未だに起こりうる、農薬によるワンちゃん猫ちゃんの中毒事件(修正版)

今でこそめったに起こることはなくなりましたが、ワンちゃん、猫ちゃんが道端に置かれていた魚を食べて倒れた、という事件が起こることがあります。

これは何が起こったのかというと、ワンちゃん、猫ちゃんに、自分の敷地である畑に入ってもらいたくない、という理由で、農薬を魚や肉に混ぜて畑の側に置いておく農家さんがいるため、それを食べてしまう子がいるためです。

ワンちゃんであれば、散歩中何かを食べた、ということで原因がわかることが多いですが、猫ちゃんの場合、原因がわからずに死んでしまうことも良くあります。

今現在の農薬は即効性が高い代わりに、環境に残らないような物が使用されています。

問題なのは、農薬にも様々な種類があるということですね。

良く使用されるものとして、有機リン系、カーバメート系、ピレスロイド系が挙げられますが、有機リン系、カーバメート系は拮抗薬があり(PAMと言います)、すぐに治療に取りかかれば、死をまぬがれることができるかもしれません。それでも確実では無いのですが。

おもに呼吸筋が働かなくなり、呼吸がうまくできなくなる、という症状から、酸素室を使用したり、
筋肉の収縮を正常に戻すために、アトロピンという薬を使用することも重要です。

一方で、ピレスロイド系は哺乳類に害を与えません。
蚊取り線香の成分、というとわかりやすいかと思います。

ですが、中には悪意を持って、これを食べさせようとする人もいるでしょう。

また、それこそかなり昔、35年ほど前の話でしょうか、自動販売機の中に、パラコートという農薬を入れたジュースを置いておき、それを飲んでしまった人達が死亡した、未解決事件があります。

今でこそ、自動販売機に置いてあったジュースを飲んだりするな、と言えますが、当時13人の人がこのパラコート入りジュースを飲んで死亡しています。

現在、このパラコートは販売中止になっており、これによる中毒症状は診たことがありませんが、地獄のような苦しみをうけると言われています。

パラコートを飲んだ直後は、全くの健康体に見えます。
しかしこの薬は徐々に肺の細胞を破壊していき、少しずつ少しずつ、呼吸が出来なくなるような効果を持っています。

最終的には人工呼吸器も効果を出せず、息が出来なくなって死亡する、という恐ろしい農薬です。

以前働いていた、並木動物病院の院長は、このパラコートを飲んでしまったゴールデンレトリーバーを診たことがあるそうですが、どんな治療も通用せず(そもそも治療不可能なため)、少しずつ呼吸が出来なくなっていくのを見ていることしかできなかったそうです。

現在はこのパラコートは存在しませんが、他の農薬は普通に使用されています。
よく、農薬を使用しないオーガニック野菜を食べるべきだ!という方もいますが、もやしもん、という昔流行った漫画の中で、農薬は害悪、と考えている人達に、農薬を使用しない野菜作りをしてみましょう!
という企画で野菜作りをしてもらったところ、あまりの大変さに、こんなの農薬を使った方がいいだろ。

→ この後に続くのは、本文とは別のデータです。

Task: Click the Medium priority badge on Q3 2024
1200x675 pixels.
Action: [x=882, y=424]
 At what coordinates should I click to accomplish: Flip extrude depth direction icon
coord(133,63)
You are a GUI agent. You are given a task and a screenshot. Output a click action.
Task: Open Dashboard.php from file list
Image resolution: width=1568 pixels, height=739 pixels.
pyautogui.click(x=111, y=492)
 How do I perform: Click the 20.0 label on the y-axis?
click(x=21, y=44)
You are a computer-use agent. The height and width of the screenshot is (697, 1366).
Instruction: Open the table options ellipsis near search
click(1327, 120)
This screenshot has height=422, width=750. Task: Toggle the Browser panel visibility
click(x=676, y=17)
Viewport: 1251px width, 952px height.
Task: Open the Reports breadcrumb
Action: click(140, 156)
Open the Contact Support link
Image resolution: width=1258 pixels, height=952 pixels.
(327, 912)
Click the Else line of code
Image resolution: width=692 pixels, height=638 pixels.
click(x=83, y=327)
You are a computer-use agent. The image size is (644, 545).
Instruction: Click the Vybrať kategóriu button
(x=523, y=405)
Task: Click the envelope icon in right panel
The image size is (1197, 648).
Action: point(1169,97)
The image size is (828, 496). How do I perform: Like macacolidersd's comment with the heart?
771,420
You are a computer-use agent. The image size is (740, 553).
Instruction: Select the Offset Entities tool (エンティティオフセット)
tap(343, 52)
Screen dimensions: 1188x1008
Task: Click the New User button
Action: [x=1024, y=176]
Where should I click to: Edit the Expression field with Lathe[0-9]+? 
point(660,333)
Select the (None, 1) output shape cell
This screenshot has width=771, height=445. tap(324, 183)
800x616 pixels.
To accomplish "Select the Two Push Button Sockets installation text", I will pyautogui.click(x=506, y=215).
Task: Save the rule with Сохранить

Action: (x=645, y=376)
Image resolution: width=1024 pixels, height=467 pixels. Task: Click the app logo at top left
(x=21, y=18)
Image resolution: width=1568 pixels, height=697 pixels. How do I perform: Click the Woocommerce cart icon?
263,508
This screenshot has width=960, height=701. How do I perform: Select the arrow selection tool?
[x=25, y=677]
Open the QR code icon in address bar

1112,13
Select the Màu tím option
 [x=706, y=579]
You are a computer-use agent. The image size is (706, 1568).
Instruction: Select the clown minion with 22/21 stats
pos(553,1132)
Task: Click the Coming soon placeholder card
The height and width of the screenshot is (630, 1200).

という意見が出てしまうほどだったそうです。
それ程、野菜作りは大変ということですね。農家さんに感謝して食べましょう。


実際、農薬を使用して育てた野菜が健康に悪いかというと、そんなことはありません。農薬を使用した方が良い、農薬を使用しない方が良い、とどちらの結果とも出た論文も存在しているため、実際に使う、使わない、はあまり意味のないことだと思っています。

問題はそんな危険な物を、自分の敷地に入って欲しくないから、という程度、殺害目的でそれをばら撒く人が、昔程ではないにしても僅かに存在しているということです。

そんなことをする人間にこちらから止めるよう伝えても無駄なので、ワンちゃんを散歩する時は進行方向をよく見て、変なものが無いか、確認してあげましょう。
猫ちゃんの場合、良い予防法が無いのがネックでしょうか。

いずれにしても、他人の悪意というのはどこにでもありますので、気をつけて欲しいとしか言いようがありません。